Single Responsibility Principle for CSS

The single responsibility principle is a paradigm that, very loosely, states that all pieces of code (in our case, classes) should focus on doing one thing and one thing only. More formally:

…the single responsibility principle states that every context (class, function, variable, etc.) should have a single responsibility, and that responsibility should be entirely encapsulated by the context.
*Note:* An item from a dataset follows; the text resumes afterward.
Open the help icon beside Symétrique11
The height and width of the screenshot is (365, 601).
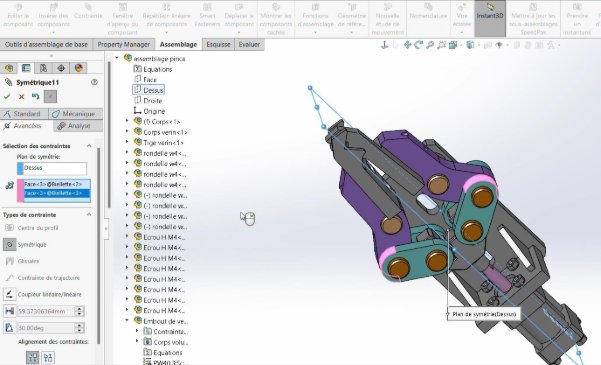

What this means for us is that our CSS should be composed of a series of much smaller classes that focus on providing very specific and limited functionality. This means that we need to decompose UIs into their smallest component pieces that each serve a single responsibility; they all do just one job, but can be very easily combined and composed to make much more versatile and complex constructs. Let’s take some example CSS that does not adhere to the single responsibility principle:

.error-message {
    display: block;
    padding: 10px;
    border-top: 1px solid #f00;
    border-bottom: 1px solid #f00;
    background-color: #fee;
    color: #f00;
    font-weight: bold;
}

.success-message {
    display: block;
    padding: 10px;
    border-top: 1px solid #0f0;
    border-bottom: 1px solid #0f0;
    background-color: #efe;
    color: #0f0;
    font-weight: bold;
}

Here we can see that—despite being named after one very specific use-case—these classes are handling quite a lot: layout, structure, and cosmetics. We also have a lot of repetition. We need to refactor this in order to abstract out some shared objects (OOCSS) and bring it more inline with the single responsibility principle. We can break these two classes out into four much smaller responsibilities:

.box {
    display: block;
    padding: 10px;
}


.message {
    border-style: solid;
    border-width: 1px 0;
    font-weight: bold;
}

.message--error {
    background-color: #fee;
    color: #f00;
}

.message--success {
    background-color: #efe;
    color: #0f0;
}

Now we have a general abstraction for boxes which can live, and be used, completely separately from our message component, and we have a base message component that can be extended by a number of smaller responsibility classes. The amount of repetition has been greatly reduced, and our ability to extend and compose our CSS has been greatly increased. This is a great example of OOCSS and the single responsibility principle working in tandem.

By focussing on single responsibilities, we can give our code much more flexibility, and extending components’ functions becomes very simple when sticking to the open/closed principle.